PROBLEM TO SOLVE.
Which lines in the data below contain the word "computer"? Return each of them.

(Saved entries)

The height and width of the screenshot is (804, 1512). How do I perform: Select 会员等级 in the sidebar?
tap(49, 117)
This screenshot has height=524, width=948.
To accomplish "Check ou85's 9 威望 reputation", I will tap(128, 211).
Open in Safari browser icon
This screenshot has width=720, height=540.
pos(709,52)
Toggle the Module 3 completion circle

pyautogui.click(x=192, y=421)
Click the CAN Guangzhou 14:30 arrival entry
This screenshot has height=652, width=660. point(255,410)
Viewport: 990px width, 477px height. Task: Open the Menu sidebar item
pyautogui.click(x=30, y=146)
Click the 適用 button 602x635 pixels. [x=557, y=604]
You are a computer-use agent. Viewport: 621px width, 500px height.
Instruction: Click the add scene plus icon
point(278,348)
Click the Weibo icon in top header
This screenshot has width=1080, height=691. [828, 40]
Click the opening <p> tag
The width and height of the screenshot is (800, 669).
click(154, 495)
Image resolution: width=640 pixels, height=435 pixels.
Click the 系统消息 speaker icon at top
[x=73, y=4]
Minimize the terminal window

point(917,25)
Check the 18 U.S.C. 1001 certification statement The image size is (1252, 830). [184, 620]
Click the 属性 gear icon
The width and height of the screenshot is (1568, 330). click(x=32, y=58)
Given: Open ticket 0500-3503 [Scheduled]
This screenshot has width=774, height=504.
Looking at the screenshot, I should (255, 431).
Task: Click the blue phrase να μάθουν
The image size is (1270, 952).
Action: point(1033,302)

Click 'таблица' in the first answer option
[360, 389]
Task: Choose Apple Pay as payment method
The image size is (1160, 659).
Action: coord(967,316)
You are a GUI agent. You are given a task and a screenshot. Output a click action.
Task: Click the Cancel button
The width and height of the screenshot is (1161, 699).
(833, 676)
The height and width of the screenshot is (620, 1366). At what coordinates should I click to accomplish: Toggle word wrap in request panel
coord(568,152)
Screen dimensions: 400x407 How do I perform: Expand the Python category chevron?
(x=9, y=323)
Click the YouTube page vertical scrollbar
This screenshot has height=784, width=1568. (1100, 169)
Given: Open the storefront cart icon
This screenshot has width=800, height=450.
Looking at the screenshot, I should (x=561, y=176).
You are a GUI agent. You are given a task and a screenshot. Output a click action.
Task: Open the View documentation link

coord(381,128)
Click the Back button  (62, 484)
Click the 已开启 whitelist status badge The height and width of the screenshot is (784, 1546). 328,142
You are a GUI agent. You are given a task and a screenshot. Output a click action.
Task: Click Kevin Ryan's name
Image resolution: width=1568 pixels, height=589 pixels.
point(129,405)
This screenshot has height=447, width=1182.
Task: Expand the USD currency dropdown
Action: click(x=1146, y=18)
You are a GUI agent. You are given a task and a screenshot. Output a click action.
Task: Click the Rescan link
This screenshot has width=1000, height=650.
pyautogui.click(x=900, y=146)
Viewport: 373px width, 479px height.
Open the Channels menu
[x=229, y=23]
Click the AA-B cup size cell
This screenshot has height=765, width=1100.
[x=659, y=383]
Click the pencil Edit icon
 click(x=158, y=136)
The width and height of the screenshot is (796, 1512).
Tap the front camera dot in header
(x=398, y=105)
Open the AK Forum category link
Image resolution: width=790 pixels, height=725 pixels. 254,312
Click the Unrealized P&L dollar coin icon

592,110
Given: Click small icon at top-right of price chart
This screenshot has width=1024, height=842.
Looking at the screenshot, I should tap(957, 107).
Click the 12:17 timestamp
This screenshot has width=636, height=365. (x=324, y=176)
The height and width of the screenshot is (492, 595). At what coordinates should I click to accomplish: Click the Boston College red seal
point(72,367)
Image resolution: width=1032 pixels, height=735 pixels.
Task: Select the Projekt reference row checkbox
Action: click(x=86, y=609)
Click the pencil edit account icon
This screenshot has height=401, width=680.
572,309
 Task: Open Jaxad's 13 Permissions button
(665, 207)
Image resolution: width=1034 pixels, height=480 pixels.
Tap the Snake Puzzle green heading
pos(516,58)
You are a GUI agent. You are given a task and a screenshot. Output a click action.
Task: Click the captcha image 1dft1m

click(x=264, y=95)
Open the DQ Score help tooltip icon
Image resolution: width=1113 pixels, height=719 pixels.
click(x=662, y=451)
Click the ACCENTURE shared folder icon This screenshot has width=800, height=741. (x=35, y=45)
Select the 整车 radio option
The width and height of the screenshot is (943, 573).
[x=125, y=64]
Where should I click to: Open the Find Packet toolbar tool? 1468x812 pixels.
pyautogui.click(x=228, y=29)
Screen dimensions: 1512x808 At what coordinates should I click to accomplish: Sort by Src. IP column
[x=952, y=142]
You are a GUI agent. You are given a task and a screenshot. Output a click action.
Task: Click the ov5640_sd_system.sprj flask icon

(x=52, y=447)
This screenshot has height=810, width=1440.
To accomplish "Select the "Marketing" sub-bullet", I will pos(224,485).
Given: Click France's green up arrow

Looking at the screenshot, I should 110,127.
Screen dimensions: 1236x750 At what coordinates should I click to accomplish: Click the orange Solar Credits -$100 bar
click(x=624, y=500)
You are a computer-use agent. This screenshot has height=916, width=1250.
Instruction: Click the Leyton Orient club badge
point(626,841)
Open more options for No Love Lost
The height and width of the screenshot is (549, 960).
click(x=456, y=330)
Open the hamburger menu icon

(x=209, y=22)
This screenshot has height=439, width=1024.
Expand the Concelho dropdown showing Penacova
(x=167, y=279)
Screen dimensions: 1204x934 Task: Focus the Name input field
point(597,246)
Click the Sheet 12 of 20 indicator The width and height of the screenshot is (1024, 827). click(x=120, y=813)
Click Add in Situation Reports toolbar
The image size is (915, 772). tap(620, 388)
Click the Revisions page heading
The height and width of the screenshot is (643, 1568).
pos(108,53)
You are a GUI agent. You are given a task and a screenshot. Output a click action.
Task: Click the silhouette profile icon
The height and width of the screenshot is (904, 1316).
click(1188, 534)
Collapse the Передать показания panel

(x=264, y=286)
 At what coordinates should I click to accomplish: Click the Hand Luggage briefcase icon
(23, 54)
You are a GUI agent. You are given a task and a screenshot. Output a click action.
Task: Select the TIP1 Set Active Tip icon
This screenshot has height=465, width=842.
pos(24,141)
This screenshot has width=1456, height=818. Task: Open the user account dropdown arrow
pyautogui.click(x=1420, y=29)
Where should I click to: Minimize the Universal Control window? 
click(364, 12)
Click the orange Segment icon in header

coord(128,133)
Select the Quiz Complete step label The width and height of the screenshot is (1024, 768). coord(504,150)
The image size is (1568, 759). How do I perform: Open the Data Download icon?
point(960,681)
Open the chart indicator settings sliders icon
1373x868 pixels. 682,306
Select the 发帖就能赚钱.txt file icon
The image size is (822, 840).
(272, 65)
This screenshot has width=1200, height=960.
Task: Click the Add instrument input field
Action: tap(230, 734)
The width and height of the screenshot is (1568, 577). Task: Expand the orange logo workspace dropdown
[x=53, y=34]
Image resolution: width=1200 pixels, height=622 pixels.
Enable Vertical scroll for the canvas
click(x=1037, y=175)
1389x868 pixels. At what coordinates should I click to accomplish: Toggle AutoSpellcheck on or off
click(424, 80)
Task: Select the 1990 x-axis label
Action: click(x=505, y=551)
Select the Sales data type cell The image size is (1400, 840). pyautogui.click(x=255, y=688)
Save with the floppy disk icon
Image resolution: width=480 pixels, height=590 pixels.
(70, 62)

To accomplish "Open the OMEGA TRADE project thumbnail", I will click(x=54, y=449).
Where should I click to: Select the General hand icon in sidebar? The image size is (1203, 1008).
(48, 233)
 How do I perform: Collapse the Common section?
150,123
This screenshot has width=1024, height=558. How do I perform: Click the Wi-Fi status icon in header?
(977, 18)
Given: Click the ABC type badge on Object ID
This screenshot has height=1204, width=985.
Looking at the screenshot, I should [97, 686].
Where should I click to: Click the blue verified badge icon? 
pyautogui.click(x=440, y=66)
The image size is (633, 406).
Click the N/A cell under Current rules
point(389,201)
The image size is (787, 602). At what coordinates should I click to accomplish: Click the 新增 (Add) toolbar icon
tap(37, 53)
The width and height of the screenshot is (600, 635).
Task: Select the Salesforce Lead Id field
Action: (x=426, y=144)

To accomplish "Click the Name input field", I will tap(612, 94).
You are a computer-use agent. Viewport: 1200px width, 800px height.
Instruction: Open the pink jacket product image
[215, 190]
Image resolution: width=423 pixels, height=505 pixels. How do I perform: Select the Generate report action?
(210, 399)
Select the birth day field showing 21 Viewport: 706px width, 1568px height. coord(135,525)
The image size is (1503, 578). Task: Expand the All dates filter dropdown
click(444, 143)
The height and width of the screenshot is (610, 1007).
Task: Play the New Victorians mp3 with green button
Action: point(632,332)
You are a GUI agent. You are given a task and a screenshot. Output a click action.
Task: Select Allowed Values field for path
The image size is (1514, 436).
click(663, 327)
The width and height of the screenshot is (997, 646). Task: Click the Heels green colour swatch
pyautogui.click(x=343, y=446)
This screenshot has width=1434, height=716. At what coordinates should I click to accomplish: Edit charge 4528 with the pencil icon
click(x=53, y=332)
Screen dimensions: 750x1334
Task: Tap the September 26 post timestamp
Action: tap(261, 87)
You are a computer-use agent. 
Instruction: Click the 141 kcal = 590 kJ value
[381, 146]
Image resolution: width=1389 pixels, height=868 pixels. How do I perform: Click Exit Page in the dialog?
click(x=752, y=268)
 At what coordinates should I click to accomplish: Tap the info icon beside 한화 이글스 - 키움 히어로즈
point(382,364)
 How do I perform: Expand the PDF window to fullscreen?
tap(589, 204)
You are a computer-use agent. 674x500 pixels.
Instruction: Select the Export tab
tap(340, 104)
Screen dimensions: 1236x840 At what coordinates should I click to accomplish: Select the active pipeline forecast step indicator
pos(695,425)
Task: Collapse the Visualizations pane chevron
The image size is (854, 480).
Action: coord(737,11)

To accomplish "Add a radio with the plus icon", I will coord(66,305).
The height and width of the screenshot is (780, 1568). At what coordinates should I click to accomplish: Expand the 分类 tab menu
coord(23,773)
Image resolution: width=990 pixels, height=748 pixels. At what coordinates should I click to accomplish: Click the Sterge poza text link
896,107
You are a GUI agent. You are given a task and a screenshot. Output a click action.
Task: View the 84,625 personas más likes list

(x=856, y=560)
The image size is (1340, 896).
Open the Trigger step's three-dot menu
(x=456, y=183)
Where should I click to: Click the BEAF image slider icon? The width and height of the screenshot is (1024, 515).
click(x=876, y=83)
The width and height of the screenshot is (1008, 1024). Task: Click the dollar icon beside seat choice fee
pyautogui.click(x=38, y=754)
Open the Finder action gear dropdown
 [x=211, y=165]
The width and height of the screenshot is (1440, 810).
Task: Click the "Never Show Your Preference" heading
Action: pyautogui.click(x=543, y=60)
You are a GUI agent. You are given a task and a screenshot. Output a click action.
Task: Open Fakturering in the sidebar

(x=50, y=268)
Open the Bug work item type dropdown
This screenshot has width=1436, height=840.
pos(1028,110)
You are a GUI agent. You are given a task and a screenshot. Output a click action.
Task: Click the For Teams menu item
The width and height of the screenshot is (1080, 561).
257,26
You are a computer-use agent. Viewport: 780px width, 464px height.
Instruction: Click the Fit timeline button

RESPONSE TO THIS EXERCISE.
You are a computer-use agent. Viewport: 621px width, 500px height.
You are a computer-use agent. This screenshot has height=916, width=1250.
You are a computer-use agent. Viewport: 1200px width, 800px height.
You are a computer-use agent. 
You are a computer-use agent. 674x500 pixels.
You are a computer-use agent. Viewport: 780px width, 464px height.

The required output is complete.